Ecco perché il gesto che così tanto ha fatto infuriare il pubblico delle Olimpiadi non dovrebbe affatto scandalizzare. Quando si è resa conto di aver vinto il titolo olimpico, ha esultato e con un gesto apparentemente naturale e spontaneo ha abbassato la zip della tuta arancione, svelando il reggiseno sottostante. Quel gesto nulla aveva di spontaneo questo è vero, ma è un gesto pienamente in linea col personaggio. Era una trovata di marketing, un modo per mostrare il logo del prodotto. Il reggiseno sportivo, infatti, aveva il simbolo di Nike in bella vista: impossibile non notarlo. Altro che esultanza, altro che gioia spontanea: qui era tutta questione di monetizzazione, era un modo per dare visibilità al brand in un momento davvero significavo e di forte esposizione mondiale.

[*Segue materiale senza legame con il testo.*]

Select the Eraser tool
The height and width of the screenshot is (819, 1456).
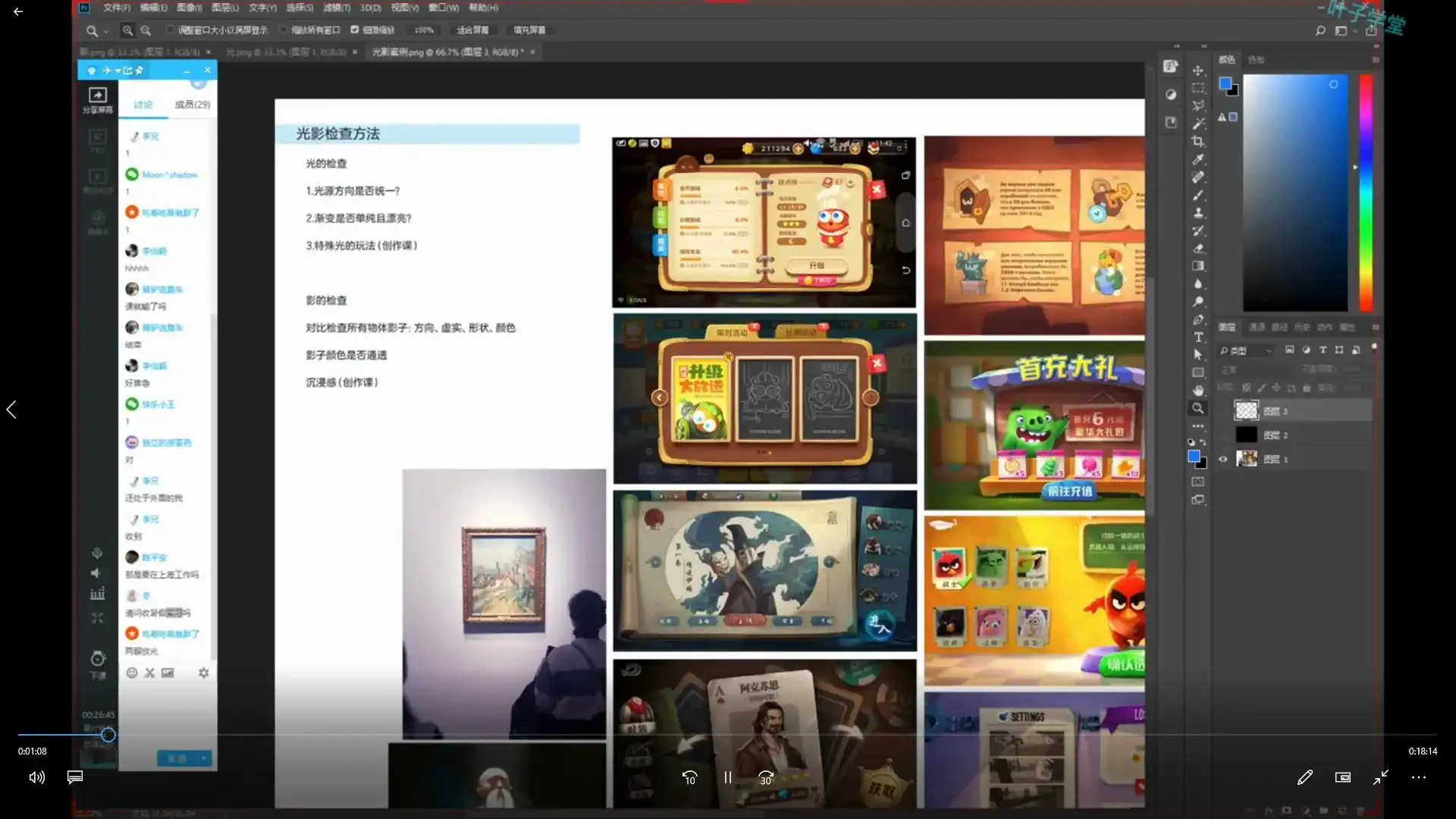point(1198,249)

Insomma, era una trovata pubblicitaria bella e buona. Ha giovato a tutti in termini di engagement: ha avuto il suo ritorno un colosso come Nike e ha avuto il suo ritorno la campionessa olimpica, che ci ha guadagnato (e non poco). Ha però violato qualche regolamento, così facendo? No. Infatti non è stata applicata alcuna sanzione dal Comitato Olimpico Internazionale (CIO) o dagli organizzatori. È vero che nel contesto olimpico si cerca di contenere l’aspetto commerciale e l'associazione atleta-brand a scopo pubblicitario, ma ci sono pur sempre degli sponsor ufficiali dietro ogni sportivo, dietro ogni squadra. Ecco perché il fenomeno si può contenere, ma solo fino a un certo punto. Tra l’altro, tutto è avvenuto a gara conclusa. Eppure il gesto ha scatenato molte discussioni sul rapporto tra l'immagine di un atleta professionista e i suoi legami commerciali/pubblicitari. Ormai non si può più negare quanto sia complesso il sistema che tiene vicini atleti, brand e media. Questo episodio ne è la prova lampante.

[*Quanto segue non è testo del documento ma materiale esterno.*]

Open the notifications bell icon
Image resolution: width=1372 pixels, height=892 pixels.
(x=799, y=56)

Ma il problema, con Jutta Leerdam, era cominciato ben prima. Si era già scatenato un polverone quando aveva cominciato a postare con foto e video il suo stile di vita lussuoso, esclusivo, privilegiato. L'odio è nato lì, non al momento del cosiddetto unzip. È arrivata al villaggio olimpico a bordo di un jet privato, non ha partecipato alla cerimonia di apertura insieme alla sua squadra: una vita da influencer che poco si adatta all'immagine impeccabile, rigorosa, educata dell'atleta professionista sobrio e riservato, dedito alla propria disciplina che abbiamo ben radicata in mente. L'olandese è una bella ragazza che scende in pista truccata, che sventola la folta chioma bionda e si sbottona la zip: ma che vince. E anche se tanti si sono affrettati a commentare il suo corpo e il suo reggiseno, lei ha risposto portando a casa una medaglia d'oro, incrementando quel senso di "fastidio" che già c'era intorno alla sua figura. E ha candidamente ammesso: "Creare contenuti mi aiuta a tutelare la salute mentale, a non essere consumata solo dal pattinaggio". Che ci piaccia o no, con lei si è fatto avanti un nuovo modello di campione olimpico, la versione più contemporanea e pop, che al metodo e alla disciplina necessari per vincere affianca temi più leggeri e un'estetica glamour, che sfidano l'immaginario tradizionale (e fanno guadagnare un bel po' di dollari).